What this task involves:
Rewrite everything from the line containing "Given: Toggle Allow WebRequest for listed URL" down through the end of the material, putting "menu bar" in place of "toolbar" and changing nothing else. Omit the pictures from your answer.

== Task data ==

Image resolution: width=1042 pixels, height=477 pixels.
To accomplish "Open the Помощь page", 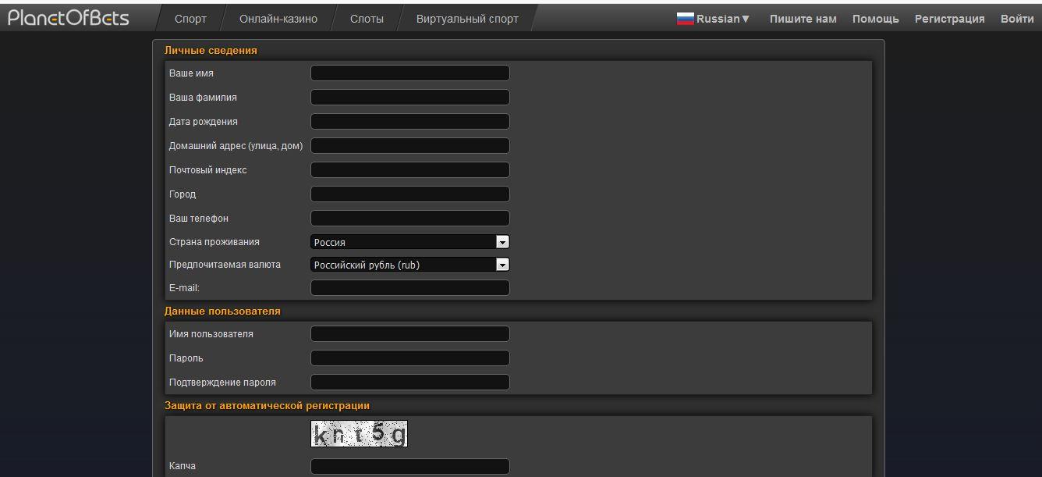I will click(875, 18).
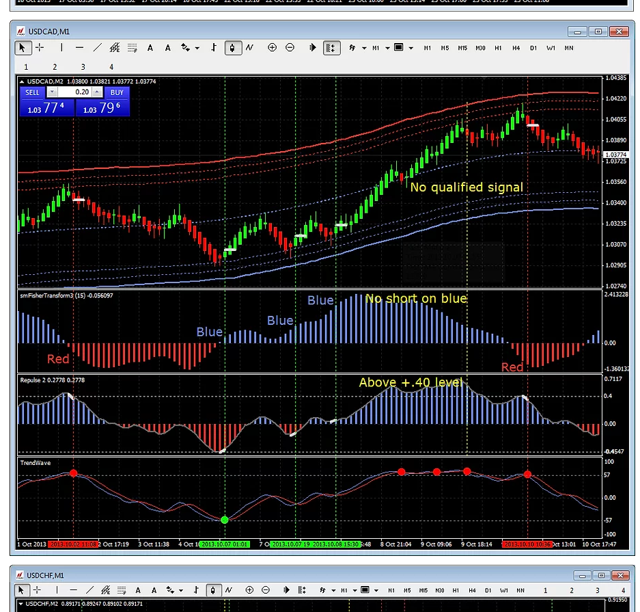Switch USDCAD chart to H4 timeframe
The height and width of the screenshot is (612, 640).
pyautogui.click(x=516, y=48)
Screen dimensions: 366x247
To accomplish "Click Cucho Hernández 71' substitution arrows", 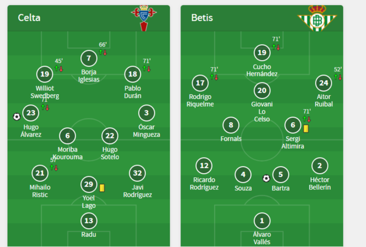I will click(x=276, y=47).
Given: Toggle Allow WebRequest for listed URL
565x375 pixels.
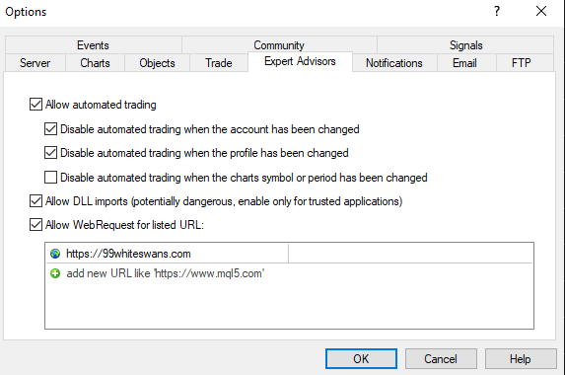Looking at the screenshot, I should 35,225.
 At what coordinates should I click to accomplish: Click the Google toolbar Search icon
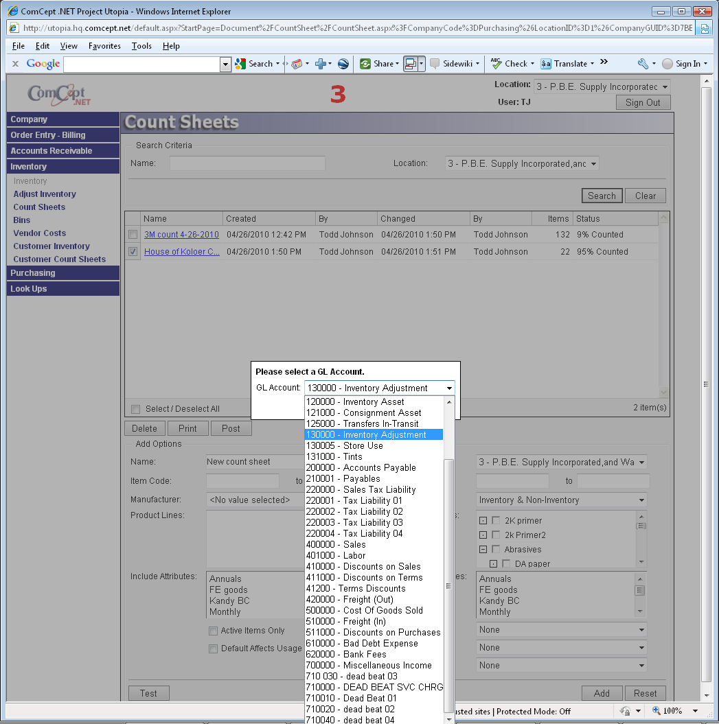240,64
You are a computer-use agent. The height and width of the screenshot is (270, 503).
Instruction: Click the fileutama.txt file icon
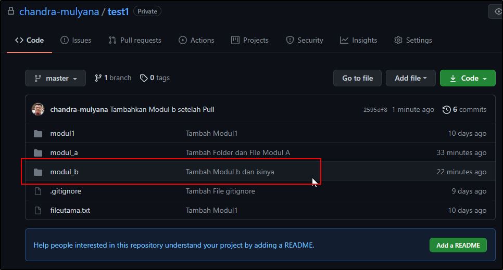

===

Solved exercise:
Given: Toggle Allow WebRequest for listed URL
565x375 pixels.
Looking at the screenshot, I should 35,225.
 At what coordinates should I click to accomplish: Click the Google menu bar Search icon
240,64
You are a computer-use agent. The height and width of the screenshot is (270, 503).
Instruction: Click the fileutama.txt file icon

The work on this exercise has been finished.